▸ **Exercise input**
----------------------------------------

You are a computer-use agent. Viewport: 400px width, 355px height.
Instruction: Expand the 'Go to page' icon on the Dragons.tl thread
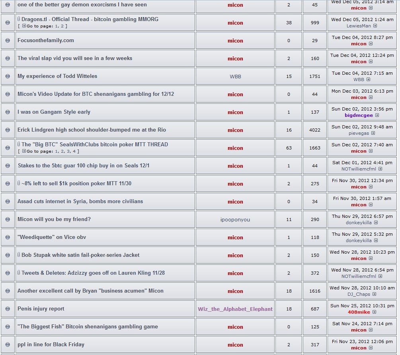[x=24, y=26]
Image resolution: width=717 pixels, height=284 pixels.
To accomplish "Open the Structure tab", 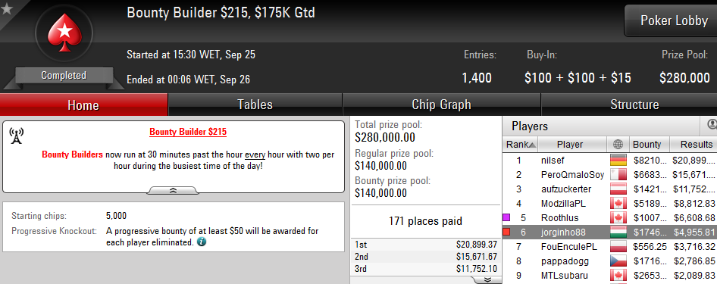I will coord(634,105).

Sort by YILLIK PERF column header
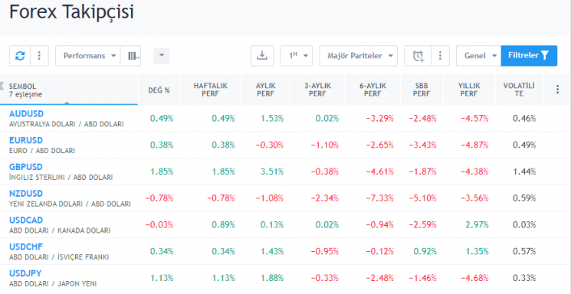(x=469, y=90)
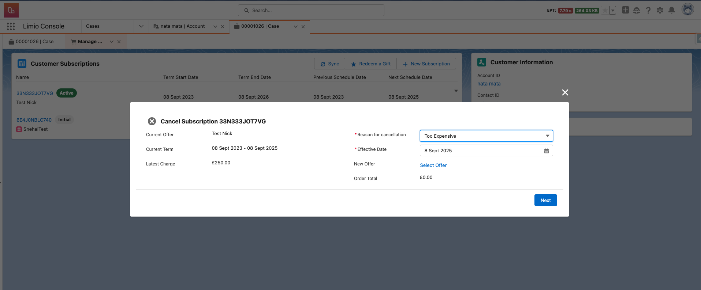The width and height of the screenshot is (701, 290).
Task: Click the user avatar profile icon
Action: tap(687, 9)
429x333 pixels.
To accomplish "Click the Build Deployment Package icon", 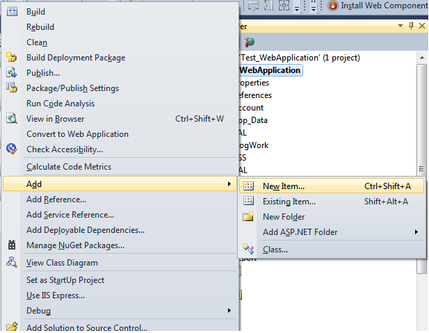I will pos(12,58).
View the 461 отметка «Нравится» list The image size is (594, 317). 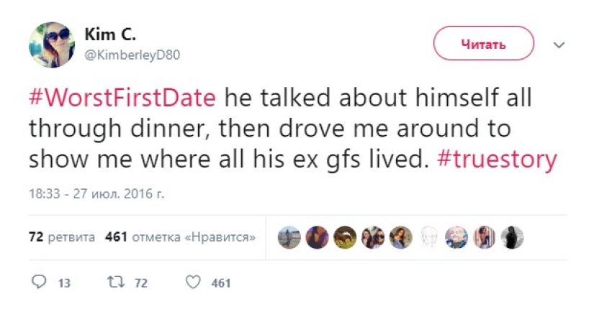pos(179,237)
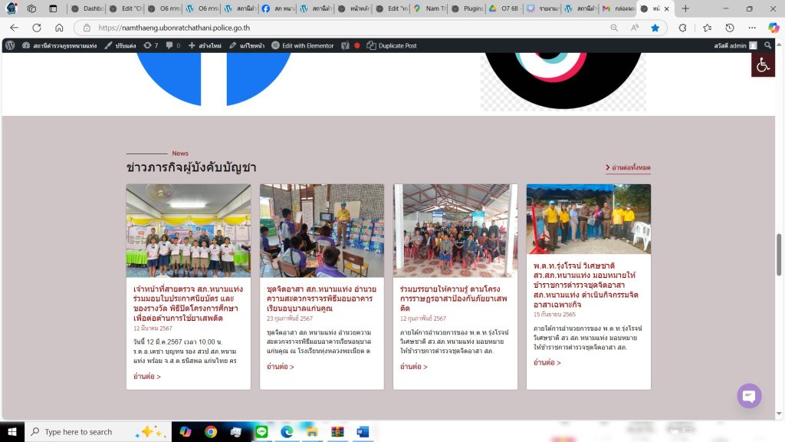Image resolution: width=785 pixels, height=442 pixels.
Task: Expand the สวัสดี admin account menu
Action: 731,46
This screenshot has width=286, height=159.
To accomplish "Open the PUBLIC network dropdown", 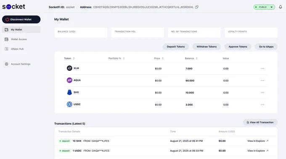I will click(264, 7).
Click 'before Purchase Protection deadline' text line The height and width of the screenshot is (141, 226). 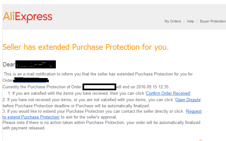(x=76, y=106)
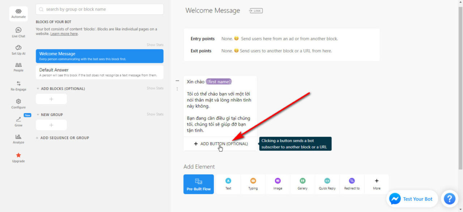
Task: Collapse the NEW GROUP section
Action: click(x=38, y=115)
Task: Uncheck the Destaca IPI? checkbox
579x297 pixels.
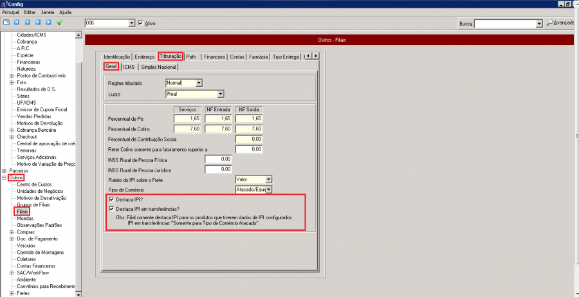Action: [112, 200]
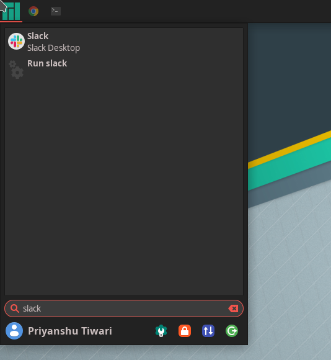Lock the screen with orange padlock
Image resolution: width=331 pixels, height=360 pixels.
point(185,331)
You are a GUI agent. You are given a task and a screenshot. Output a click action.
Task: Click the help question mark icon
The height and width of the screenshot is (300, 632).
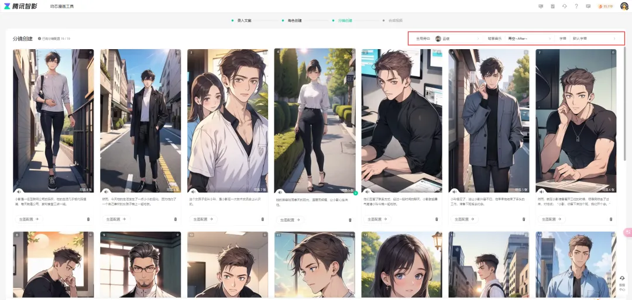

----------------------------------------

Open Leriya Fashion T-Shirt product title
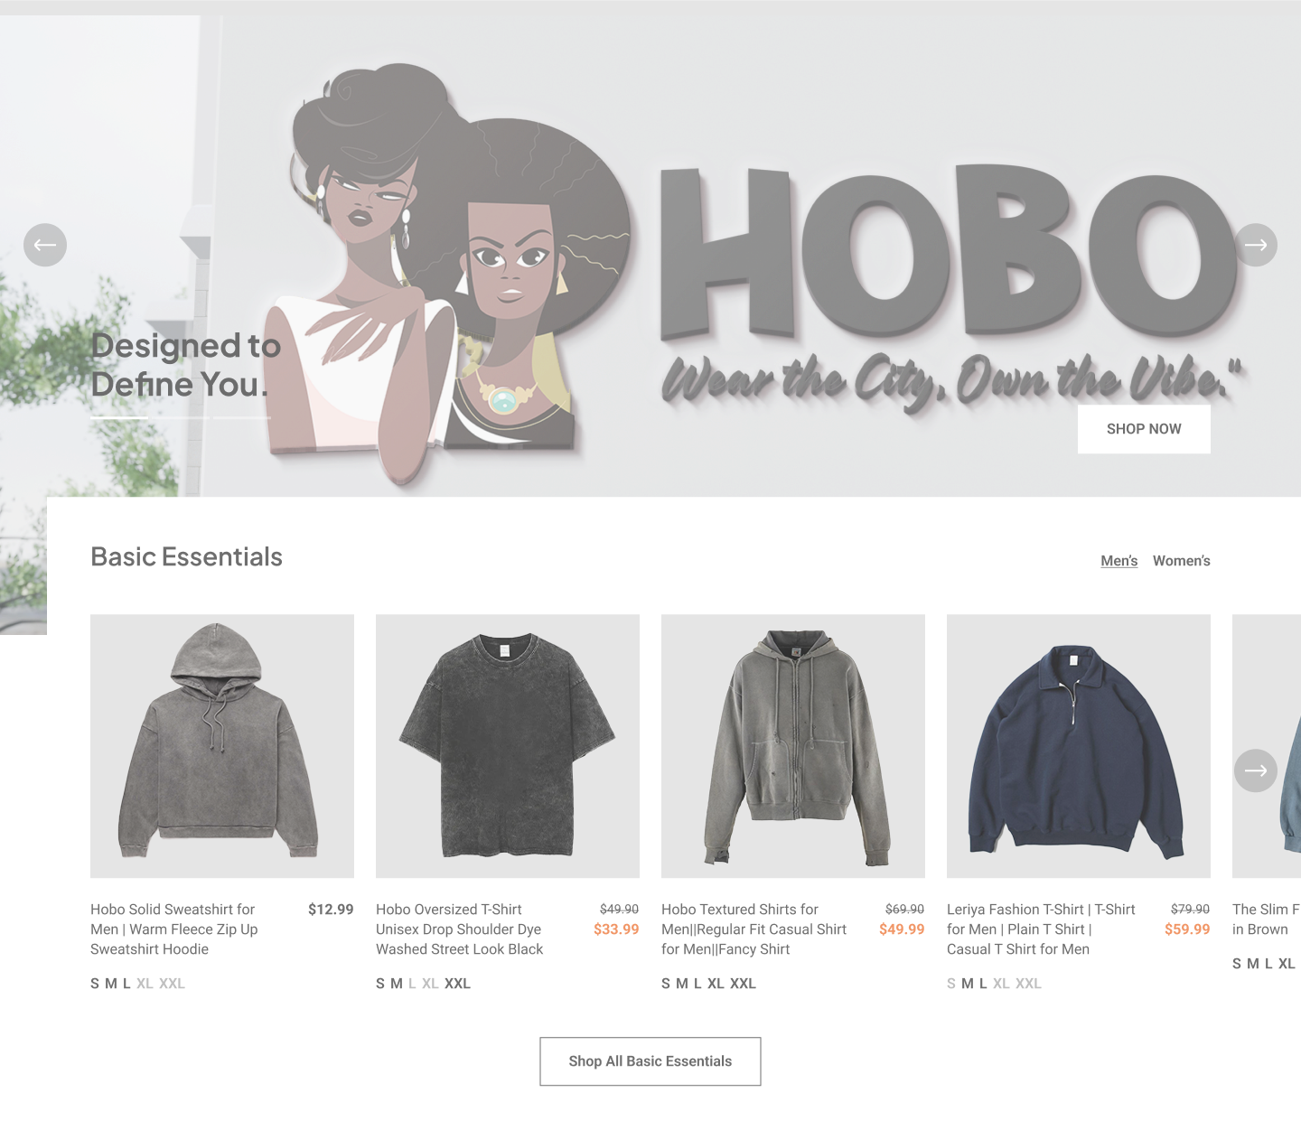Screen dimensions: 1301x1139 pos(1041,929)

----------------------------------------

Please format the data from the line with "Task: Uncheck the Destaca IPI? checkbox" to the line with "The height and width of the screenshot is (300, 632)." as a Markdown table with the columns Row and Data line. Leave out blank lines and pictures.

| Row | Data line |
|---|---|
| 1 | Task: Uncheck the Destaca IPI? checkbox |
| 2 | 579x297 pixels. |
| 3 | Action: [112, 200] |
| 4 | Lock the screen with orange padlock |
| 5 | Image resolution: width=331 pixels, height=360 pixels. |
| 6 | point(185,331) |
| 7 | You are a GUI agent. You are given a task and a screenshot. Output a click action. |
| 8 | Task: Click the help question mark icon |
| 9 | The height and width of the screenshot is (300, 632). |